» **PROMPT**: Copy out each of the entries below word for word, keeping them in the same order.

» **RECORDED DATA**:
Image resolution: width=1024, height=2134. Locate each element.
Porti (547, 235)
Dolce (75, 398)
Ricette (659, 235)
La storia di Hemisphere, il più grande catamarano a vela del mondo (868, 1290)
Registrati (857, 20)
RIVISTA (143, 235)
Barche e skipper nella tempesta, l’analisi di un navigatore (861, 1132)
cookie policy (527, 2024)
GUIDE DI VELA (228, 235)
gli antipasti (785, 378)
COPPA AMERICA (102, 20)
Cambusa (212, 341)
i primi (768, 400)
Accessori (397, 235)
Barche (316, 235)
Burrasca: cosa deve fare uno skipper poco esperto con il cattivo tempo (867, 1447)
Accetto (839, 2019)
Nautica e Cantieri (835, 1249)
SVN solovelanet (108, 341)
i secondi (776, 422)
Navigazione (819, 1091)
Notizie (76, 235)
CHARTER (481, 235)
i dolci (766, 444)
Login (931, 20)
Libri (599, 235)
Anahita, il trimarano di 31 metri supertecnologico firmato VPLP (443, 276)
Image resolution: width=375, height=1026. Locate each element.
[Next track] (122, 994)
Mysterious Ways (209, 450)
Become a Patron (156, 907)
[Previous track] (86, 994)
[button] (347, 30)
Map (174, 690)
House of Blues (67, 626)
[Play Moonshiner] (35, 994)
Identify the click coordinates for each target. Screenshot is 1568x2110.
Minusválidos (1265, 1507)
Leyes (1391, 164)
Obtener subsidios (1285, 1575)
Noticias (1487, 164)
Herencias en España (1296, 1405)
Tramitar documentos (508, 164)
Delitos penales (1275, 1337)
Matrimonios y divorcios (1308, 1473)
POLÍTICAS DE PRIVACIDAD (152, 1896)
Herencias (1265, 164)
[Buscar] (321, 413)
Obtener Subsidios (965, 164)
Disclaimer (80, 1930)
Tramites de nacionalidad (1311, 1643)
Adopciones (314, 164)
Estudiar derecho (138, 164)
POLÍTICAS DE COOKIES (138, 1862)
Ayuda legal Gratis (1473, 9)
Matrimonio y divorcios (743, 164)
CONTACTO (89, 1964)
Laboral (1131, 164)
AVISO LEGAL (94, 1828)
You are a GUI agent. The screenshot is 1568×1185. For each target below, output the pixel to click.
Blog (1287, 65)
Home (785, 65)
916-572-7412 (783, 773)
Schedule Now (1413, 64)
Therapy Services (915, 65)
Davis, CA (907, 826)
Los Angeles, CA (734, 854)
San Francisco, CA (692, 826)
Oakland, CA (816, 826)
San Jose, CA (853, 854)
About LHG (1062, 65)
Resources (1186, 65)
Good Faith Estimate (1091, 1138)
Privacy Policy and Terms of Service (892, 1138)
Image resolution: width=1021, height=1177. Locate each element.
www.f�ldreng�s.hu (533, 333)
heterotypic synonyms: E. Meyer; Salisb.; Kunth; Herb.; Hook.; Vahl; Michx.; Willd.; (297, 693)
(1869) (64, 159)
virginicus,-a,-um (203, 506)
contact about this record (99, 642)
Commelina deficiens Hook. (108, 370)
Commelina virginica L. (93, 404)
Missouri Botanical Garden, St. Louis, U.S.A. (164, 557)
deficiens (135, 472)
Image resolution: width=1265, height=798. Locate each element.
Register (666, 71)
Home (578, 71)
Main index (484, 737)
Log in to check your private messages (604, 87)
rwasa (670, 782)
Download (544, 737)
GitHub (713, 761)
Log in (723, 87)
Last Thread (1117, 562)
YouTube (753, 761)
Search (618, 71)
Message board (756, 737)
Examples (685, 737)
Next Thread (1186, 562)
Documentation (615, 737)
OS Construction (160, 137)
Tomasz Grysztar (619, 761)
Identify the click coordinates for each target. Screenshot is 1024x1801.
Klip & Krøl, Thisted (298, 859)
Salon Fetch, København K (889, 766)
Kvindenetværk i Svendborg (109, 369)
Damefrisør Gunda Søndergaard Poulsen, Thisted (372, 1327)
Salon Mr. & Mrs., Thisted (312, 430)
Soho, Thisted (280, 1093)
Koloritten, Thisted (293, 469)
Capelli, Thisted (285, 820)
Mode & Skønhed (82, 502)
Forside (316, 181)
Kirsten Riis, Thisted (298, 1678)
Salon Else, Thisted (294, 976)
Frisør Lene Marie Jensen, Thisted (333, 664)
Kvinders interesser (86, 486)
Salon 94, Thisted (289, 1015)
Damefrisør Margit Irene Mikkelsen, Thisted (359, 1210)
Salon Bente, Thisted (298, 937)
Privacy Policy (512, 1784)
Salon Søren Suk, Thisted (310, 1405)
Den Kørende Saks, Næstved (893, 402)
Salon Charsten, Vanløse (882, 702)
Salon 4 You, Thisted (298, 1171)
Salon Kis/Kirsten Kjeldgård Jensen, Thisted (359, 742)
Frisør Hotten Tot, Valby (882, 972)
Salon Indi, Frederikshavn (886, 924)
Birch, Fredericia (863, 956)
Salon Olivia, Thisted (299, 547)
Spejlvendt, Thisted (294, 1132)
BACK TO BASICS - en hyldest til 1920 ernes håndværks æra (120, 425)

» **CORRECT RESPONSE**:
Image resolution: width=1024, height=2134. Locate each element.
Porti (547, 235)
Dolce (75, 398)
Ricette (659, 235)
La storia di Hemisphere, il più grande catamarano a vela del mondo (868, 1290)
Registrati (857, 20)
RIVISTA (143, 235)
Barche e skipper nella tempesta, l’analisi di un navigatore (861, 1132)
cookie policy (527, 2024)
GUIDE DI VELA (228, 235)
gli antipasti (785, 378)
COPPA AMERICA (102, 20)
Cambusa (212, 341)
i primi (768, 400)
Accessori (397, 235)
Barche (316, 235)
Burrasca: cosa deve fare uno skipper poco esperto con il cattivo tempo (867, 1447)
Accetto (839, 2019)
Nautica e Cantieri (835, 1249)
SVN solovelanet (108, 341)
i secondi (776, 422)
Navigazione (819, 1091)
Notizie (76, 235)
CHARTER (481, 235)
i dolci (766, 444)
Login (931, 20)
Libri (599, 235)
Anahita, il trimarano di 31 metri supertecnologico firmato VPLP (443, 276)
Image resolution: width=375, height=1026. Locate each element.
[Next track] (122, 994)
Mysterious Ways (209, 450)
Become a Patron (156, 907)
[Previous track] (86, 994)
[button] (347, 30)
Map (174, 690)
House of Blues (67, 626)
[Play Moonshiner] (35, 994)
Identify the click coordinates for each target. Screenshot is 1568x2110.
Minusválidos (1265, 1507)
Leyes (1391, 164)
Obtener subsidios (1285, 1575)
Noticias (1487, 164)
Herencias en España (1296, 1405)
Tramitar documentos (508, 164)
Delitos penales (1275, 1337)
Matrimonios y divorcios (1308, 1473)
POLÍTICAS DE PRIVACIDAD (152, 1896)
Herencias (1265, 164)
[Buscar] (321, 413)
Obtener Subsidios (965, 164)
Disclaimer (80, 1930)
Tramites de nacionalidad (1311, 1643)
Adopciones (314, 164)
Estudiar derecho (138, 164)
POLÍTICAS DE COOKIES (138, 1862)
Ayuda legal Gratis (1473, 9)
Matrimonio y divorcios (743, 164)
CONTACTO (89, 1964)
Laboral (1131, 164)
AVISO LEGAL (94, 1828)
You are a GUI agent. The screenshot is 1568×1185. For each target below, output the pixel to click.
Blog (1287, 65)
Home (785, 65)
916-572-7412 (783, 773)
Schedule Now (1413, 64)
Therapy Services (915, 65)
Davis, CA (907, 826)
Los Angeles, CA (734, 854)
San Francisco, CA (692, 826)
Oakland, CA (816, 826)
San Jose, CA (853, 854)
About LHG (1062, 65)
Resources (1186, 65)
Good Faith Estimate (1091, 1138)
Privacy Policy and Terms of Service (892, 1138)
Image resolution: width=1021, height=1177. Locate each element.
www.f�ldreng�s.hu (533, 333)
heterotypic synonyms: E. Meyer; Salisb.; Kunth; Herb.; Hook.; Vahl; Michx.; Willd.; (297, 693)
(1869) (64, 159)
virginicus,-a,-um (203, 506)
contact about this record (99, 642)
Commelina deficiens Hook. (108, 370)
Commelina virginica L. (93, 404)
Missouri Botanical Garden, St. Louis, U.S.A. (164, 557)
deficiens (135, 472)
Image resolution: width=1265, height=798. Locate each element.
Register (666, 71)
Home (578, 71)
Main index (484, 737)
Log in to check your private messages (604, 87)
rwasa (670, 782)
Download (544, 737)
GitHub (713, 761)
Log in (723, 87)
Last Thread (1117, 562)
YouTube (753, 761)
Search (618, 71)
Message board (756, 737)
Examples (685, 737)
Next Thread (1186, 562)
Documentation (615, 737)
OS Construction (160, 137)
Tomasz Grysztar (619, 761)
Identify the click coordinates for each target. Screenshot is 1024x1801.
Klip & Krøl, Thisted (298, 859)
Salon Fetch, København K (889, 766)
Kvindenetværk i Svendborg (109, 369)
Damefrisør Gunda Søndergaard Poulsen, Thisted (372, 1327)
Salon Mr. & Mrs., Thisted (312, 430)
Soho, Thisted (280, 1093)
Koloritten, Thisted (293, 469)
Capelli, Thisted (285, 820)
Mode & Skønhed (82, 502)
Forside (316, 181)
Kirsten Riis, Thisted (298, 1678)
Salon Else, Thisted (294, 976)
Frisør Lene Marie Jensen, Thisted (333, 664)
Kvinders interesser (86, 486)
Salon 94, Thisted (289, 1015)
Damefrisør Margit Irene Mikkelsen, Thisted (359, 1210)
Salon Bente, Thisted (298, 937)
Privacy Policy (512, 1784)
Salon Søren Suk, Thisted (310, 1405)
Den Kørende Saks, Næstved (893, 402)
Salon Charsten, Vanløse (882, 702)
Salon 4 You, Thisted (298, 1171)
Salon Kis/Kirsten Kjeldgård Jensen, Thisted (359, 742)
Frisør Hotten Tot, Valby (882, 972)
Salon Indi, Frederikshavn (886, 924)
Birch, Fredericia (863, 956)
Salon Olivia, Thisted (299, 547)
Spejlvendt, Thisted (294, 1132)
BACK TO BASICS - en hyldest til 1920 ernes håndværks æra (120, 425)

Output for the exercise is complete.